It has always been my chief fear I’ll be struck by an automobile. Each of us has a signature fear. Franklin D. Roosevelt was afraid he’d be consumed in a house fire, his terror all the more ghastly because of paralysis. Disability dread isn’t casual like the proverbial spider in the bathtub. It’s substantial and inherently realistic and one learns to carry it as some carry memories of bad divorces or the traumas of violence.
This morning I read of the sudden death of Ben Woolf a young television actor who recently became well known for his role on the hit series “American Horror Story” Ben Woolf was born with pituitary dwarfism and accordingly was a man of short stature. On American Horror Story he played goulish figures—“freaks” in the manner of Todd Browning, and I’ll withold my opinion about whether he was exploited or not but merely quote from today’s New York Times:
Mr.
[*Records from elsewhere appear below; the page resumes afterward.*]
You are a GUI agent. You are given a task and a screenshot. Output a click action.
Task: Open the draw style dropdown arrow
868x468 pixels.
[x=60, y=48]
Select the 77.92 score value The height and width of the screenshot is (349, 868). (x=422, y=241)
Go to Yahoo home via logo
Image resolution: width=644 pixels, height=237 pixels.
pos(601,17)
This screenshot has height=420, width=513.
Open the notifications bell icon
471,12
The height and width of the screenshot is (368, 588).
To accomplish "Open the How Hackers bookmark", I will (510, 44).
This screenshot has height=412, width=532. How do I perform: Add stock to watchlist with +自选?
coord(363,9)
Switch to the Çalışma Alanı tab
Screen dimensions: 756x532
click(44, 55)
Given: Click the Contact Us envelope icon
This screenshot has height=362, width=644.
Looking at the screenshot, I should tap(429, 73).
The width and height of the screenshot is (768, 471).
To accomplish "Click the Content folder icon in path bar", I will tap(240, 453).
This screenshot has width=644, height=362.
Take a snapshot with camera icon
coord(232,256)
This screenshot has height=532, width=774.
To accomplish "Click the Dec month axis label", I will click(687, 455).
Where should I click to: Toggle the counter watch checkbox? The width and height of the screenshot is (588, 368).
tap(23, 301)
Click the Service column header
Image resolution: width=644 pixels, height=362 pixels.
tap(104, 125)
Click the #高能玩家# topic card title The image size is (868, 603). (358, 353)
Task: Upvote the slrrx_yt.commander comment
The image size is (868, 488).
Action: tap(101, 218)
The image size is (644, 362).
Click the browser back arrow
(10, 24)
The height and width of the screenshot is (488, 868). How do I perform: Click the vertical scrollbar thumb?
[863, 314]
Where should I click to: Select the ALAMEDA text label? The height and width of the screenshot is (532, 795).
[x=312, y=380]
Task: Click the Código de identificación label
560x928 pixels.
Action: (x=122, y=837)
Woolf, diagnosed with pituitary dwarfism when he was a child, became known for his work on the FX series “American Horror Story,” an Emmy-nominated show that features an ensemble cast. It has new characters each season and a new story line and settings that have included a haunted house, a 1960s mental hospital plagued by demons and extraterrestrials, a coven of witches, and a 1950s carnival “freak show.”
In the first season Mr. Woolf played the Infantata, the murderous ghost of a baby-turned-Frankenstein monster by his grieving parents, and in the recently concluded fourth season he played Meep, a sideshow performer with a one word vocabulary and a gift for biting the heads off live animals.
Standing just over four feet Ben Woolf would be hard to see in a busy traffic situation and that’s the tragic story as he was clipped by a vehical’s side mirror while crossing the street and knocked unconscious. He died of a stroke.
As a guide dog user I’m always, and I mean entirely thinking about the street ahead, the one I must cross. I think about a hundred things. The drivers who are naturally incompetent; those who are medicated with over the counter drugs—drugs that were formerly available only by prescription, and which, when taken without supervision, can make a person foggy. Don’t forget the drivers who are texting; who fumble for dropped lipstick; talk on their phones; spill coffee in their laps. Then there are the habitual scofflaws—the traffic light runners, the acceloristas. Blind walking requires (in the words of Lou Reed) a busload of faith to get by. In other words, to overcome my fear and navigate the day, I must imagine people are competent. It’s like the adumbrations of faith one must martial when flying on an airplane. You tell yourself the pilot is competent, the mechanics are heroic, perhaps and likely against contrary evidence. You need to get someplace. You certainly can’t stay home.
Ben Woolf died in traffic. The driver who struck him stopped. It was a genuine accident. And I’m haunted by “Infantata” the ghost of the dread streets.